# [Texte affiché]
⁂
Voici la signification profonde de l'expression au pluriel désignant cette fête : « Le temps de notre joie ». Les Juifs se réjouissent avec la Torah et la Torah se réjouit avec le peuple juif, car leurs actions lui permettent une ascension spirituelle encore plus grande.

Sans oublier la tête

Bien que l'allégresse de Sim’hat Torah s'exprime d'abord par les pieds dansants avec une ferveur religieuse, c'est cependant autour de la bimah que nous devons tourner avec la Torah, pour rattacher notre joie à la lecture et l'étude de la Torah, représentées par la bimah. En outre, pour évoquer cela, nous lisons avant les Hakafoth une compilation de versets (Atah Horéta, etc.).

Sur la base de notre discussion, comment pouvons-nous concilier les pieds qui dansent, symbole de foi et de soumission, avec l'étude et la réflexion intellectuelle ?

Tichri, le premier mois de l'année, possède, sous une forme condensée, toutes les qualités spirituelles d'où nous puisons la capacité de remplir plus tard nos obligations religieuses – l'étude de la Torah et l'accomplissement des Mitsvot – au cours de toute l'année suivante. Donc, Tichri est unique dans sa double nature, ayant des qualités spécifiques propres et étant la source générale de notre conduite pour l'année prochaine.

En conséquence, Tichri contient non seulement la base de l'étude de la Torah – la soumission fidèle à la volonté de D.ieu (la danse), mais également l’édifice qui repose sur cette base : l'étude de la Torah. Pourtant, nous nous concentrons sur la base, l'engagement fidèle, exprimé par les pieds qui dansent. Tandis que l'étude de la Torah est symbolisée par la bimah autour de laquelle nous la portons.

Foi et connaissance

Il existe une autre nécessité de lier la soumission fidèle à l'étude de la Torah, à l'intelligence. En plus d'une foi sincère, simple, irrationnelle, un Juif doit aussi parvenir à une autre forme de soumission à D.ieu, découlant, celle-ci, de sa compréhension. En effet, dans le premier cas, son lien avec D.ieu est imparfait et incomplet, car la foi ne l'a pas pénétré totalement. Sa vie de chaque jour n'en est pas imprégnée. Tandis que, s'il arrive à la foi par la réflexion, elle lui devient inhérente et affecte chacune de ses actions, même profanes. L'homme perçoit alors le monde entier comme imprégné du rayonnement intérieur de D.ieu.

C'est   pourquoi   la   danse   des Hakafoth est précédée par des versets de la Torah et  est liée à sa lecture de par le fait qu’elle entoure la bimah. Car l'étude et la compréhension rendent la danse des Hakafoth, la soumission à D.ieu, absolue.
⁂
# [Données enregistrées]
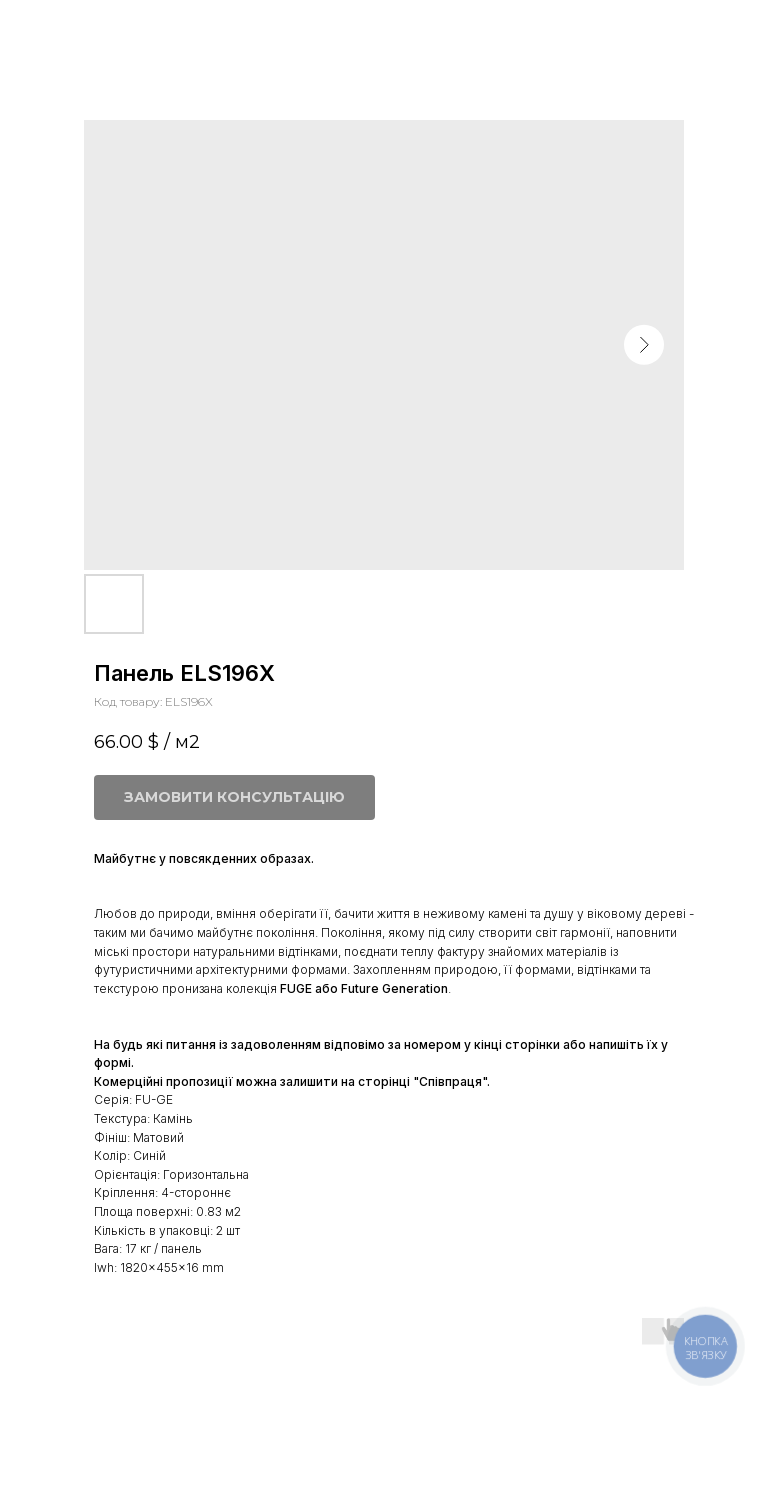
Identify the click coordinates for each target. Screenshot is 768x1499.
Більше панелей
⁂
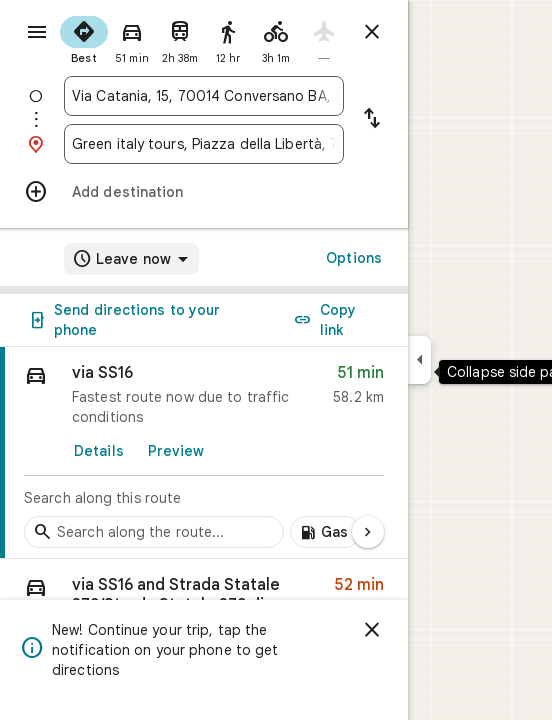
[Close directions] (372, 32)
⁂
# [Vos tâches]
A – Recopiez, s'il vous plaît, le passage du texte sur Sim’hat Torah qui commence par « Foi et connaissance » et se poursuit jusqu'à « intérieur de D.ieu. ».
B – D'après le texte sur Sim’hat Torah, que lit-on avant les Hakafoth ?

# [Réponses attendues]
A –
Foi et connaissance

Il existe une autre nécessité de lier la soumission fidèle à l'étude de la Torah, à l'intelligence. En plus d'une foi sincère, simple, irrationnelle, un Juif doit aussi parvenir à une autre forme de soumission à D.ieu, découlant, celle-ci, de sa compréhension. En effet, dans le premier cas, son lien avec D.ieu est imparfait et incomplet, car la foi ne l'a pas pénétré totalement. Sa vie de chaque jour n'en est pas imprégnée. Tandis que, s'il arrive à la foi par la réflexion, elle lui devient inhérente et affecte chacune de ses actions, même profanes. L'homme perçoit alors le monde entier comme imprégné du rayonnement intérieur de D.ieu.

B – Une compilation de versets (Atah Horéta, etc.).